I. Rodríguez-Lago1, F. Cañete2, E. Guerra3, C. Herrera de Guise4, E. Iglesias-Flores5, E. Leo-Carnerero6, Y. Zabana7, M. Barreiro de Acosta8, D. Ginard Vicens9, J.L. Cabriada Nuño1
Scientific corner
PP0916 COMBINATION OF GRANULOCYTE–MONOCYTE APHERESIS AND TOFACITINIB: MULTICENTRE AND RETROSPECTIVE STUDY
UEG journal 2023 SUPPLEMENT ABSTRACT UEG Week 2023 Poster Presentations 15 October 2023 page 1067
Introduction: Granulocyte–monocyte apheresis (GMA) selectively removes activated leukocytes and immune mediators, and it has shown to be safe and effective in treating ulcerative colitis (UC). Previous reports
have also described its combination with biologics.
Aims & Methods: The aim of our study was to evaluate the efficacy and safety of combining GMA after primary non-response (PNR) or loss of response (LOR) to tofacitinib (TOFA) in patients with UC. A retrospective, multicentre study was performed in 7 IBD Units, including all patients with refractory UC who received combined plus GMA and TOFA. The number of GMA sessions, its frequency, filtered blood volume and length of each
session were compiled, along with the clinical data. Efficacy was assessed 1 and 6 months after finishing GMA by partial Mayo score, CRP and faecal calprotectin. Data regarding TOFA intensification, need for new immunomodulators/biologics and colectomy were also compiled. Descriptive statistics and non-parametric tests were used in the statistical analysis.

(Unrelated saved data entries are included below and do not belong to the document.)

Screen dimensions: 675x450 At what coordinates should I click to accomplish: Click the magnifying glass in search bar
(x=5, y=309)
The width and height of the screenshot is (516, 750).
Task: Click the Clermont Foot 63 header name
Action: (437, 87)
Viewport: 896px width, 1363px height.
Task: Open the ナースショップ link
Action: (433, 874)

Results: Twelve patients with UC were included (median 46 years [IQR, 37-58]; 67% female; 67% E3; 75% non-smokers). Patients were receiving TOFA10 mg bid (75%), 5 mg bid (16%), or 15 mg bid (8%), with 33% receiving
steroids at baseline. All patients had prior exposure to anti-TNF agents, 42% to vedolizumab and 8% ustekinumab. Median baseline Mayo score was 7 (IQR, 5-7), median CRP of 11 mg/L (IQR, 5-32) and faecal calprotectin 800 mg/kg (IQ, 715-2,094). GMA was started mostly after PNR (73%), and the median number of GMA sessions was 11 (IQR, 3-20) and 50% received maintenance GMA. Partial Mayo score significantly decreased 1 month after the last GMA session (p=0.027). Four patients (36%) were switched to a new therapy and no patient required colectomy during follow-up. All patients under steroids at baseline were able to stop them. No patient reported adverse events related to the combination therapy.
Conclusion: Combination of GMA with TOFA can be an effective and safe therapy in selected cases of UC after PNR or LOR to this drug.